The artist/historian divide also came to mind as outgoing CAA president DeWitt Godfrey sandwiched a frank state-of-the-field report between the presentation of a lifetime achievement award to Rosalind Krauss and the introduction of Tania Bruguera. CAA has “experienced steady and sometimes rapid declines in membership,” he said, from a peak of 13,000 in 2010 to 9,000 in 2015, and conference attendance had dropped by 25 percent. Godfrey explained the slide as a decline in cross-disciplinary dialogue and demographic changes: “The research tells us Millennials are not joiners,” was how he teed up “the decline of institutional support for research” and “the transformation of hiring practices” that has left nontenured academics of any generation with little to join.

Gilbert & George, To be with art is all we ask, 1971.THE MUSEUM OF MODERN ART

Gilbert & George, To be with art is all we ask, 1970.

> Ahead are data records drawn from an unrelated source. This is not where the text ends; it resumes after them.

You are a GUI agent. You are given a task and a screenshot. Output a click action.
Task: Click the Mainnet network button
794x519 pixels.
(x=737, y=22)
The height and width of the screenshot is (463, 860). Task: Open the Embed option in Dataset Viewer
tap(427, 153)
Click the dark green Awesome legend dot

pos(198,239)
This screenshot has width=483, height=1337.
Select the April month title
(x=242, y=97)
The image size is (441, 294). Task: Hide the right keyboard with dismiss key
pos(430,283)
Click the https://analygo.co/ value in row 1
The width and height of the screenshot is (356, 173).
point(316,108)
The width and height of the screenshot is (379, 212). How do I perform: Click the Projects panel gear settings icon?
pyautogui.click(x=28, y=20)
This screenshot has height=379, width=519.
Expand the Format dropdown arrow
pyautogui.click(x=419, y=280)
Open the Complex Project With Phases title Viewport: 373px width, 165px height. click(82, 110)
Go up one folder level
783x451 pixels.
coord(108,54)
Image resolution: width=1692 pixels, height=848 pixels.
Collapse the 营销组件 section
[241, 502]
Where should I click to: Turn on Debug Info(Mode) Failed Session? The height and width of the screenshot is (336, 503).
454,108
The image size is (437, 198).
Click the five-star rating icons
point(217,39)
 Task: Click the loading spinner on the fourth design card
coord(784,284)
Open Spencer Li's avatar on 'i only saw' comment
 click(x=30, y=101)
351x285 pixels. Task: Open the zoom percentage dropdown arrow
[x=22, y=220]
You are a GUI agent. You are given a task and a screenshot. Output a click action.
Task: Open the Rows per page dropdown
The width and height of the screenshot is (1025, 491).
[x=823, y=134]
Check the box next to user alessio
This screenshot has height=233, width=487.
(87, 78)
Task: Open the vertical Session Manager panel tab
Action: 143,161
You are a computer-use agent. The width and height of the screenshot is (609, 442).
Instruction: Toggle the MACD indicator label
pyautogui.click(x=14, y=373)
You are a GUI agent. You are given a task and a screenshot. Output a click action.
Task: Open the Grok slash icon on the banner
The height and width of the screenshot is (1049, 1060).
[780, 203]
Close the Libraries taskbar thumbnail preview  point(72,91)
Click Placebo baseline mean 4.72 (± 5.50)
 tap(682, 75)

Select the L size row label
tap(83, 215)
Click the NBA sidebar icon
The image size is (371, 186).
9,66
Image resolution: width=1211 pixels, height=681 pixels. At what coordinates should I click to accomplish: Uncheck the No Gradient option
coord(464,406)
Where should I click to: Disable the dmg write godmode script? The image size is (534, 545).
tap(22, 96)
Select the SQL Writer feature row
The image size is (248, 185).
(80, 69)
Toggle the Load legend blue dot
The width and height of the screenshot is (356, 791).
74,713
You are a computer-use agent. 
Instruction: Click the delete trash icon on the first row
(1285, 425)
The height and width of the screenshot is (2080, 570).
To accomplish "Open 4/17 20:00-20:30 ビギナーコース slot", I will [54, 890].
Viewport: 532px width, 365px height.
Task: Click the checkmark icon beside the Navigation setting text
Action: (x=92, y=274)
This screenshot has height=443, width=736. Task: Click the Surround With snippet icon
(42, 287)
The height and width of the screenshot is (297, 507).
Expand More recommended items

Precariousness did not initially seem relevant to the panel convened by the Catalogue Raisonné Scholars Association on artist collaboration. Scholars and artist foundation executives explored the nuances of studio practice and attributions, tracing, for example the changes in wall-label texts for a traveling Joaquín Torres-García retrospective in the 1970s. But then rare-book-dealer-turned-MoMA-curator David Platzker discussed the early work of Gilbert & George, and how they developed their unified practice out of next to nothing, which is all they had. Postal Sculptures and Magazine Sculptures were among Gilbert & George’s ephemeral attempts “to extend themselves” artistically, conceptually, and geographically. Platzker told how MoMA’s acquisition of the artist duo’s first monumental Charcoal on Paper Sculpture, just weeks after its completion in 1970, had a liberating effect on their career. Its title, To be with art is all we ask, has come to resonate with everyone who, Capital be damned, tries to shape their life and work around art. Across many discussions at CAA, though, it now seems apparent that just being with art is not, in fact, enough, and we are asking for more.